When the richest, most powerful leaders of the world come together, is it
really to talk about how to help the poor? And why is it that after every annual
meeting, all they ever seem to accomplish is further consolidation of their
power and securing of their economic advantage? In reality, the G8 meetings have
been a part of a general trend towards international neo-liberal economic
policies that privilege corporate interests at the expense of the world's poor.
The policies instituted by G8 member states do the exact opposite of the G8's
stated "humanitarian" goals. They give "aid packages" that trap the poorest
countries into debt while removing social programs. They wage wars and commit
military atrocities, from the invasion or Iraq to the funding of Israeli
bombers. They maintain the oil and coal-based energy systems that cause climate
change. And they perpetuate corporate power at the expense of direct
democracy.
But there is another story simultaneously being told--one of resistance,
alternative organizing, and people coming together to create a more just
society. In response to the G8, as well as other transnational institutions that
generate neo-liberal policies, a global resistance movement has blossomed. From
Italy to Calgary, Switzerland to Japan, people have come together to try and
prevent the G8 from making any more decisions that will adversely affect
people's lives. In the most recent meeting of the G8 in Germany, global
activists physically blockaded the G8 meeting entrances and set up eco-camps
outside of the summit, where they sought to model alternative social structures
by providing earth-friendly food and housing for international activists.

-.-.-

Tasks and exercises:
1/ Decide whether each statement below agrees with the passage on the G8. Answer yes or no for each, and quote the deciding words of the passage. (a) The policies of G8 member states match the G8's stated humanitarian goals. (b) At the G8 meeting in Germany, activists blockaded the meeting entrances. (c) The eco-camps outside the summit provided earth-friendly food and housing for international activists.
2/ Transcribe the passage on the G8 from "When the richest, most" to "the world's poor.".

Data block:

-.-.-

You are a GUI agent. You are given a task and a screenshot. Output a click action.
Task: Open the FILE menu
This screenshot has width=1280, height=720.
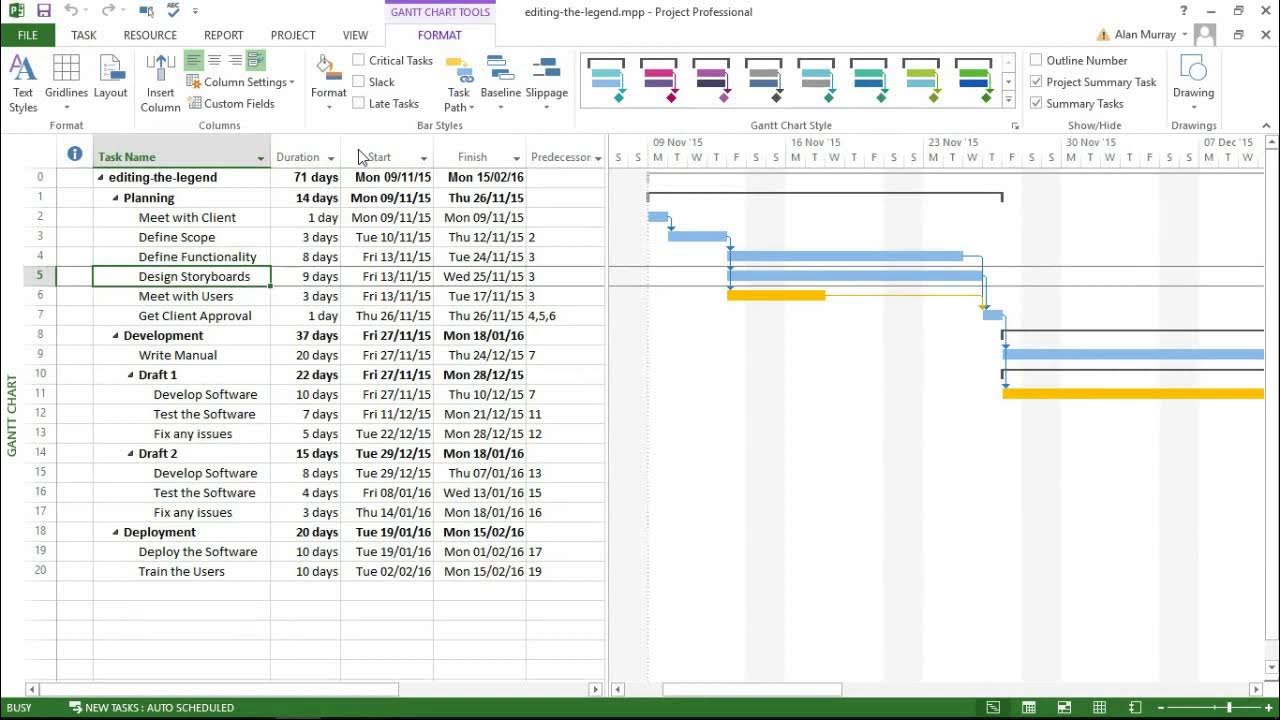27,35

-.-.-

Expected responses:
1/
(a) No: "The policies instituted by G8 member states do the exact opposite of the G8's stated "humanitarian" goals."
(b) Yes: "global activists physically blockaded the G8 meeting entrances"
(c) Yes: "by providing earth-friendly food and housing for international activists"

2/
When the richest, most powerful leaders of the world come together, is it
really to talk about how to help the poor? And why is it that after every annual
meeting, all they ever seem to accomplish is further consolidation of their
power and securing of their economic advantage? In reality, the G8 meetings have
been a part of a general trend towards international neo-liberal economic
policies that privilege corporate interests at the expense of the world's poor.